Copy, in full, each line of the material that holds the word "computer".

┄┄┄┄┄┄┄┄┄┄

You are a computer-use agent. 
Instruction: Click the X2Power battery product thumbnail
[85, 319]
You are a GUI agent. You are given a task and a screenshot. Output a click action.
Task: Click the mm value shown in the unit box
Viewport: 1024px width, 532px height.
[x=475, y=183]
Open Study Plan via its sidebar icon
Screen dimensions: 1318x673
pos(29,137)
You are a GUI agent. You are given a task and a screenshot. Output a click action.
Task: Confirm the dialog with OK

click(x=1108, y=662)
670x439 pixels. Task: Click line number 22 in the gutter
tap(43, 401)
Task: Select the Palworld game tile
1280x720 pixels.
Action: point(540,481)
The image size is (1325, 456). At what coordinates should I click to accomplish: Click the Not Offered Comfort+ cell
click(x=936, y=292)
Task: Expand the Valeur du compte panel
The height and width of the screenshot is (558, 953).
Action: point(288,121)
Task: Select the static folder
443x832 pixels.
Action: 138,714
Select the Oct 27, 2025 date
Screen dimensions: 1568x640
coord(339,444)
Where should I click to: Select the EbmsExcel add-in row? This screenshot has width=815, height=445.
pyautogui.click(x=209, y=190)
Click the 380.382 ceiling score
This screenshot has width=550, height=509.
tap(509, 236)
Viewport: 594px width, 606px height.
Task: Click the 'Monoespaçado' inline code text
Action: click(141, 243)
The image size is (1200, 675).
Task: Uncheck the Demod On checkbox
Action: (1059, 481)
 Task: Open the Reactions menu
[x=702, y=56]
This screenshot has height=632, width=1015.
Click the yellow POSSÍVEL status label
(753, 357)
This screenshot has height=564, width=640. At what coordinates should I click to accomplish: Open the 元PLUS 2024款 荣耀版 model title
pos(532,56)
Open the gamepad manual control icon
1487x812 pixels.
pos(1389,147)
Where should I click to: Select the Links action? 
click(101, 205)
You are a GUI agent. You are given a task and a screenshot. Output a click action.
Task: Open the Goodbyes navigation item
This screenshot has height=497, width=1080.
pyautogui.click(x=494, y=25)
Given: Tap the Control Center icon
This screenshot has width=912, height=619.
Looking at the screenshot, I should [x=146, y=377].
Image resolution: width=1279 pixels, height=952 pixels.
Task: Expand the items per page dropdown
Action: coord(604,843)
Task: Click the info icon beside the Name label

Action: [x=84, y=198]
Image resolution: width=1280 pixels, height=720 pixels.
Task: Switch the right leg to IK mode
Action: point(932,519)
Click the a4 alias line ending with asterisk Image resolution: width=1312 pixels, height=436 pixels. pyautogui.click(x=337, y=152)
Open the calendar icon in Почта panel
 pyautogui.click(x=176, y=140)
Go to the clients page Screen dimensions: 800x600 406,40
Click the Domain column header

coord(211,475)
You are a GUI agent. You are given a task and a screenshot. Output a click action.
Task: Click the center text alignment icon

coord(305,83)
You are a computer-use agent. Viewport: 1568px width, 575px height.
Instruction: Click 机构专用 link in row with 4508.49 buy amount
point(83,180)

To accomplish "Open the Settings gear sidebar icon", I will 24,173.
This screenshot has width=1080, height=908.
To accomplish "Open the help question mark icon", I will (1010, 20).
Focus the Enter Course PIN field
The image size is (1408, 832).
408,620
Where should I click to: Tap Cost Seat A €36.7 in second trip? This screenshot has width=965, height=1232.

┄┄┄┄┄┄┄┄┄┄

* **Response area**
You are a computer-use agent. 
You are a computer-use agent. Viewport: 1568px width, 575px height.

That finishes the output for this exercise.